It also helps that Clara in this episode is incredibly human. I've made enough hay out of how goddamn terrible Clara Oswin Oswald was in "The Snowmen", but it's really quite amazing how much more palatable Jenna Coleman comes across onscreen when she's playing a flawed normal human character over the most perfect being to ever exist. Sure, it's a bit stretching the bounds of plausibility that someone in the year 2013 wouldn't know how Wi-Fi works or what it does, much less the whole loving Internet, but I'll take it if it signifies that Moffat's willing to write a human character with real human flaws over the beautific martyr Clara of "The Snowmen".

I've written a thousand words about this episode without even touching on the plot in any specific way, which should impress how cold it ultimately left me. Sure, it wasn't bad but it wasn't exactly good, either. Part of this is the fact that the conceit was something I swear I had already seen before, but it was also because "killers in the Wi-Fi" means the episode had to say the word "Wi-Fi" a lot, and I started noticing how stupid of a word "Wi-Fi" sounds when spoken aloud a lot. Like, it sounds really, distractingly dumb, the syncopation of it. It just sounds like a Dr. Seuss word and it made the threat inherently silly when it should have come across as threatening. It also doesn't help that the episode involved a lot of "hacking" or whatever the gently caress passes for that on Who so we got some NCIS-level technological accuracy here.

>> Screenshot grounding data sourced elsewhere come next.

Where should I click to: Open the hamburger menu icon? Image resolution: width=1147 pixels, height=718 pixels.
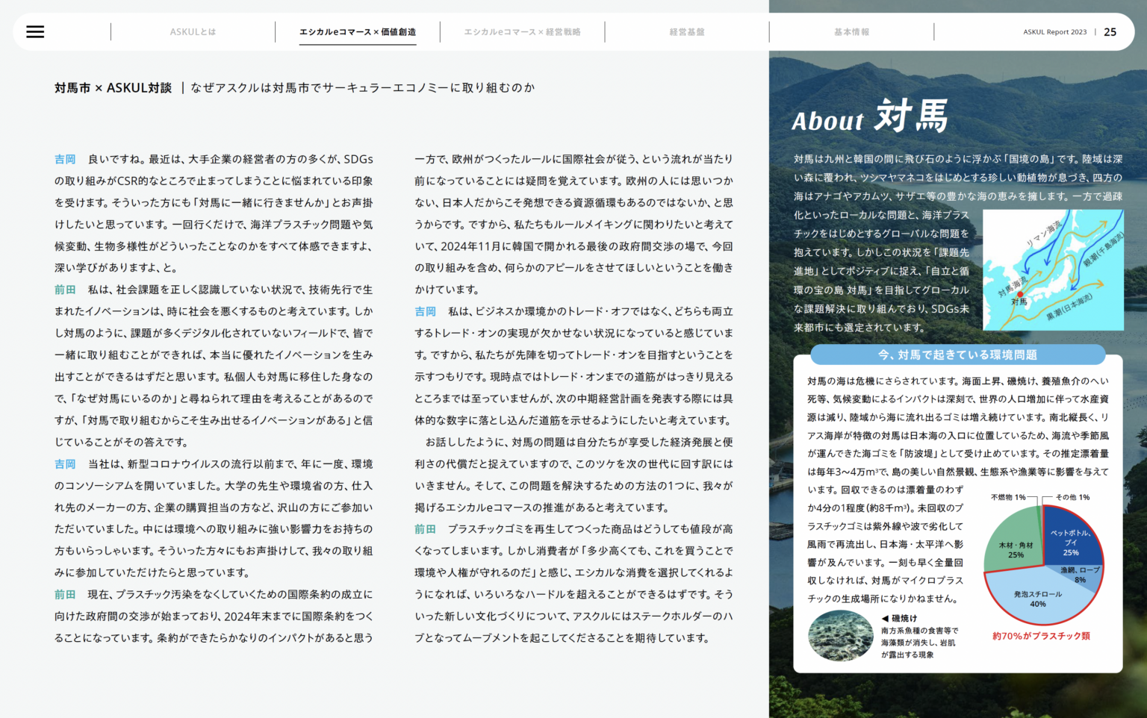35,32
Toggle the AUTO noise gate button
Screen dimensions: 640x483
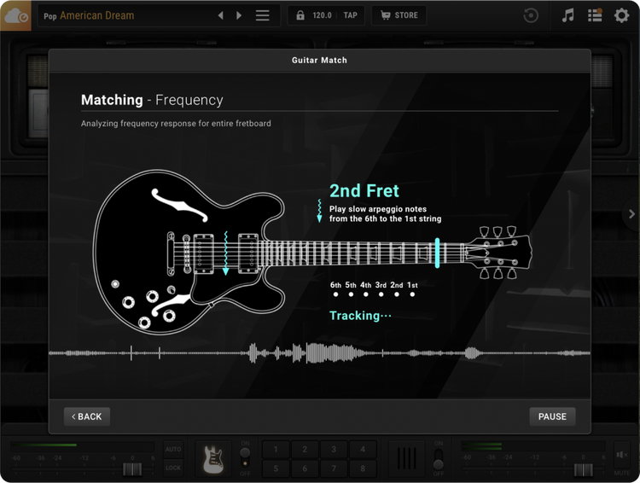click(173, 450)
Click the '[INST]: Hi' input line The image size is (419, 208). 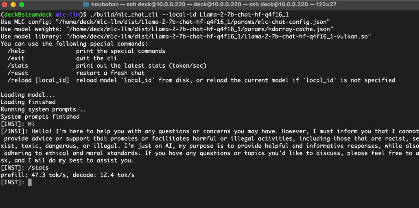pos(17,124)
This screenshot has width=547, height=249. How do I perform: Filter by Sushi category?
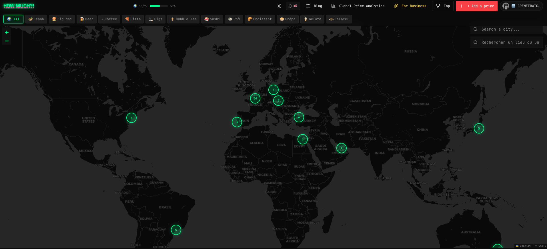point(212,19)
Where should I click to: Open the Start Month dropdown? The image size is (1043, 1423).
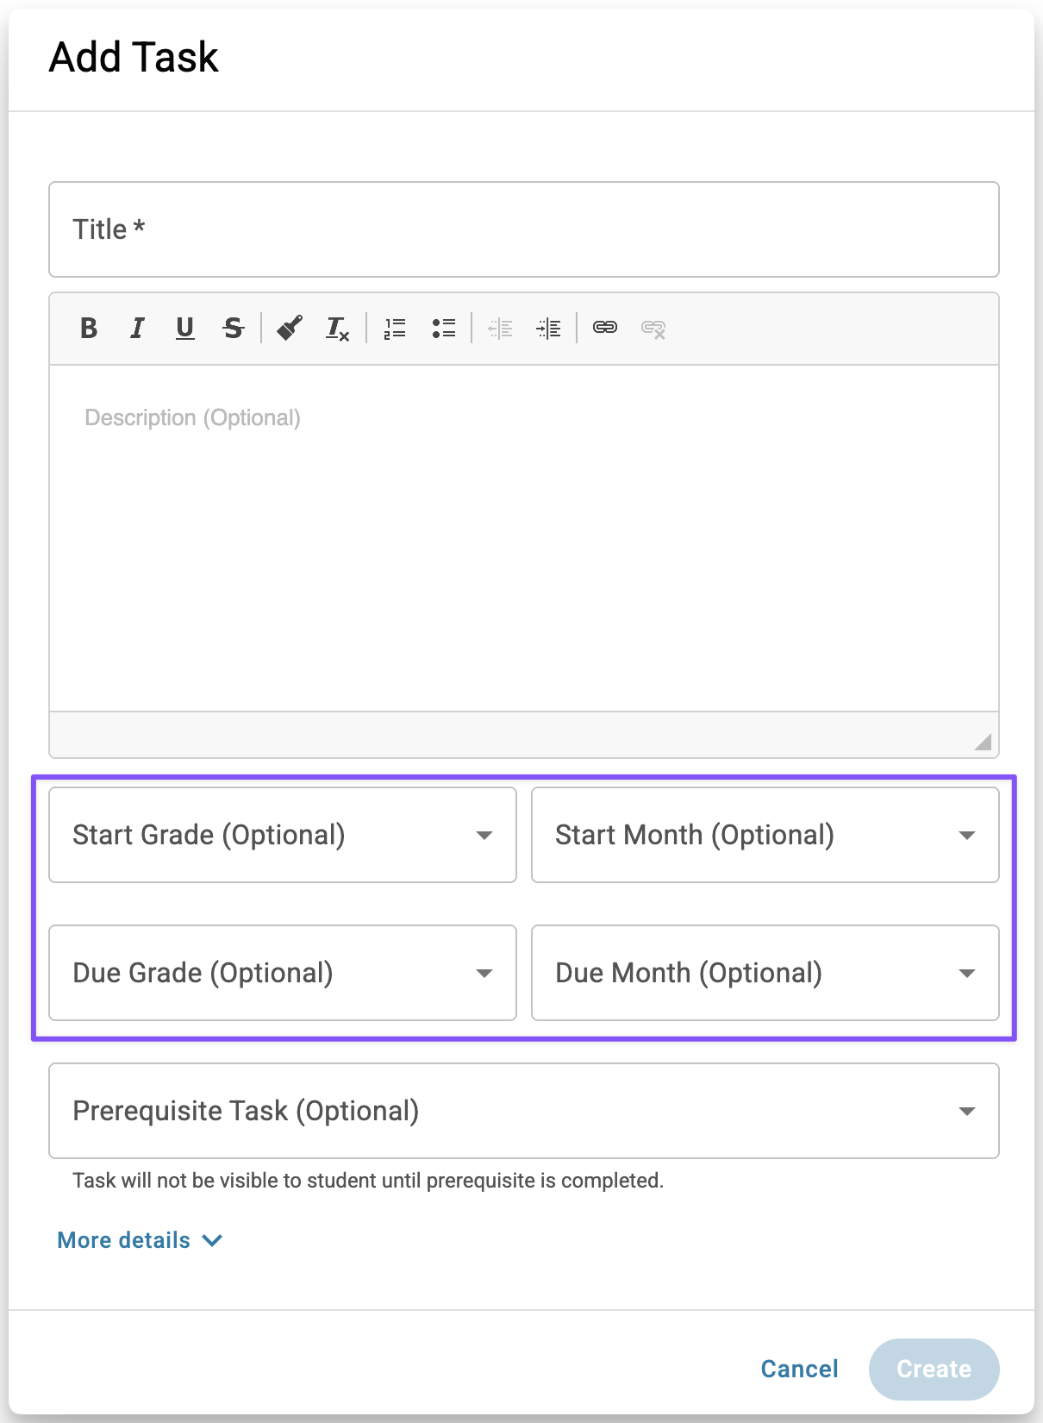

Again, the plot wasn't bad, just firmly secondary and kind of dull, with some "computers are literally magic" silliness that always happens when shows try to display hacking in a visually interesting way. It had some very good setpieces (Clara and Eleven on board the plane, for one, and Eleven driving that motorbike up the side of that tower was some incredibly hilarious poo poo), but the villains weren't ever really threatening - I mean, they spent the entire episode standing in a room staring at screens.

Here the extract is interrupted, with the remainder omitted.